戦災で焼失するなどし、戦後の高度成長期に再建された全国の名城が、建て替えや改修の時期を迎えている。当時再建された天守閣の多くが鉄筋コンクリート(RC)製で、50~60年といわれる耐用年数が近づいたためだ。名古屋城など木造での本格的な復元を目指す動きもあるが、大幅なコスト増や材料の確保など課題は多い。築57年の和歌山城(和歌山市)も老朽化した城の今後の判断材料とするため耐震診断を検討している。各地の名城の行く末は?(地主明世)
改修か木造再建か
「こんなに良い城だったとは。(徳川)御三家の落ち着いた雰囲気を感じます」。
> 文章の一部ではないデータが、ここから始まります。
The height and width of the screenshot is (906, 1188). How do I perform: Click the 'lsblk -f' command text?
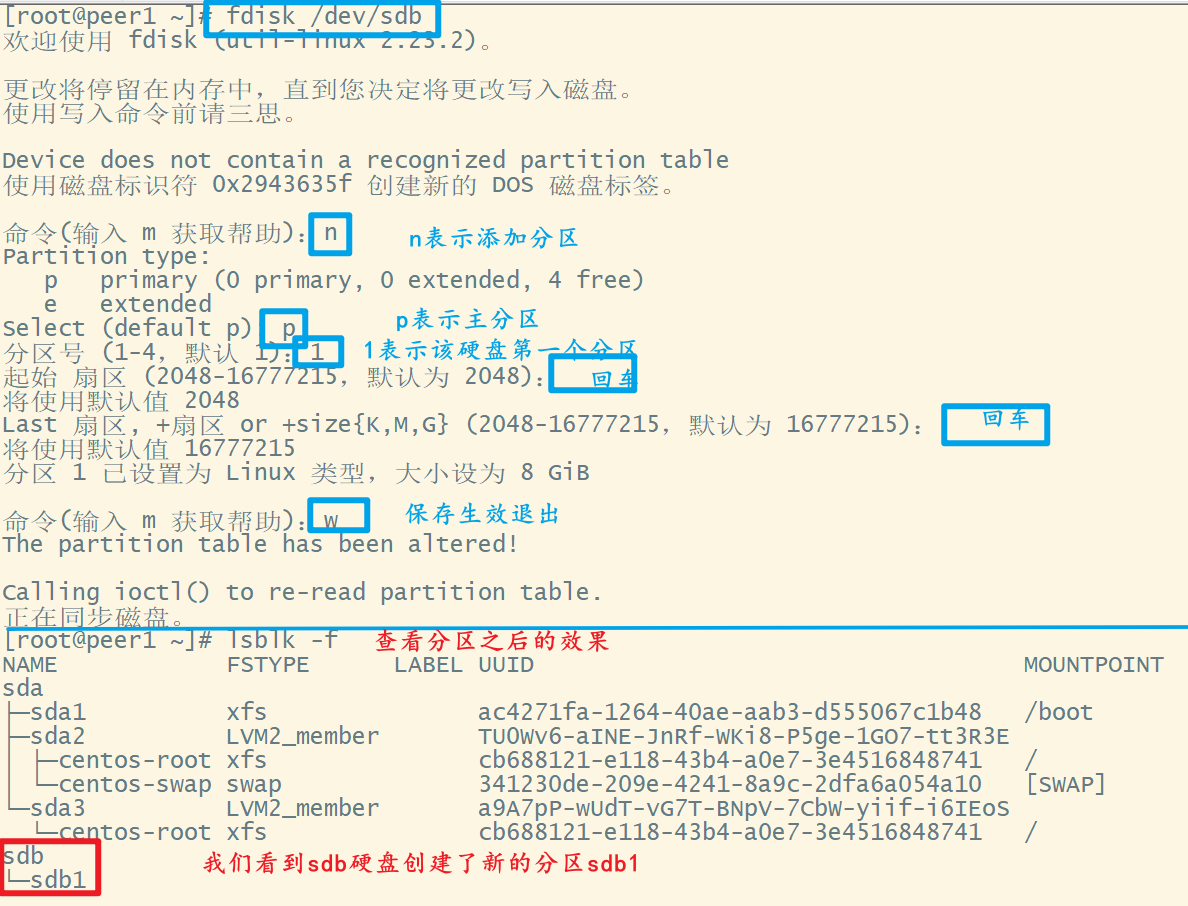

観光で和歌山城にきた大阪市の男性(70)は天守閣を見上げてこう感嘆した。
和歌山城は8大将軍・徳川吉宗を生んだ紀州徳川家の城として知られる。城の歴史は、紀州を平定した豊臣秀吉の命を受けて弟の秀長が天正13(1585)年に築城したのが始まり。元和5(1619)年に徳川頼宣が入城し、紀州藩55万5千石の居城として、尾張・水戸と並んで徳川御三家の一角を担った。
しかし、昭和20年7月9日、和歌山大空襲で米軍爆撃機B29による爆撃を受け、天守閣などを焼失。市民の熱意によって33年、鉄筋コンクリート造の城として再建された歴史を持つ。
それから57年。同市は関西国際空港への格安航空(LCC)の就航などで外国人観光客が増加し、天守閣の来場者数は平成26年度、18年ぶりに20万人を突破した。